In the entries that follow, identify the line containing "640x494 pixels. How" and return it together with all later lines, exactly as they appear.

------ Record set

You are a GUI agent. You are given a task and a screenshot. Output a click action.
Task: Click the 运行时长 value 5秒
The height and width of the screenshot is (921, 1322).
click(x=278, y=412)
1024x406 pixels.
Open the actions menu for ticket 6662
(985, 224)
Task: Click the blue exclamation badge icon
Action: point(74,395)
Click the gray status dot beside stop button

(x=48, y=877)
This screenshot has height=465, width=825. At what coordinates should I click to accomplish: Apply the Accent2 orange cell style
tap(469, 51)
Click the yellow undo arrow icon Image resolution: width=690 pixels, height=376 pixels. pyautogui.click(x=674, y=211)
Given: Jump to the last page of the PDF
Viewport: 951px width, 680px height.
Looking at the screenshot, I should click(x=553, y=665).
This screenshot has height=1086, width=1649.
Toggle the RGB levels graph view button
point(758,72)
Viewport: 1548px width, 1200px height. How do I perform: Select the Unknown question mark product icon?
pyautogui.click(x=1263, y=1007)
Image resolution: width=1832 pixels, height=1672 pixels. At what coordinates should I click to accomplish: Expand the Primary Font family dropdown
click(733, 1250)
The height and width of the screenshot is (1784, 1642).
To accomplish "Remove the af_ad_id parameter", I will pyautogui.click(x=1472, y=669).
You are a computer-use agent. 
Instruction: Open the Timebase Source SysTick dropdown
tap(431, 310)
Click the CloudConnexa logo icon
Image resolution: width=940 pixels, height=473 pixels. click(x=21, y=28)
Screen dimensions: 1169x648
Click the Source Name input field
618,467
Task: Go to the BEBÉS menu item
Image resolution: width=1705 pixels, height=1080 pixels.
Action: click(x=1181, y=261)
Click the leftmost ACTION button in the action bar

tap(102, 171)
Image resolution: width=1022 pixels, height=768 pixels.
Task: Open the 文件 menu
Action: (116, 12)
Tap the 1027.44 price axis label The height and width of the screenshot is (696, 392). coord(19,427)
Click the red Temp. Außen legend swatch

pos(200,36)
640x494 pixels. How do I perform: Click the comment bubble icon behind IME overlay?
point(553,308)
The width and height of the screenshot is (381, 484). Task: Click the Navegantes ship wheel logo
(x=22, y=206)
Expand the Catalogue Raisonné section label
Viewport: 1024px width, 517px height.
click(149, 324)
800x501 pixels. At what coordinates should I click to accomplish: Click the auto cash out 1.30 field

------------

Solution for this exercise:
640x494 pixels. How do I perform: Click the comment bubble icon behind IME overlay?
point(553,308)
The width and height of the screenshot is (381, 484). Task: Click the Navegantes ship wheel logo
(x=22, y=206)
Expand the Catalogue Raisonné section label
Viewport: 1024px width, 517px height.
click(149, 324)
800x501 pixels. At what coordinates should I click to accomplish: Click the auto cash out 1.30 field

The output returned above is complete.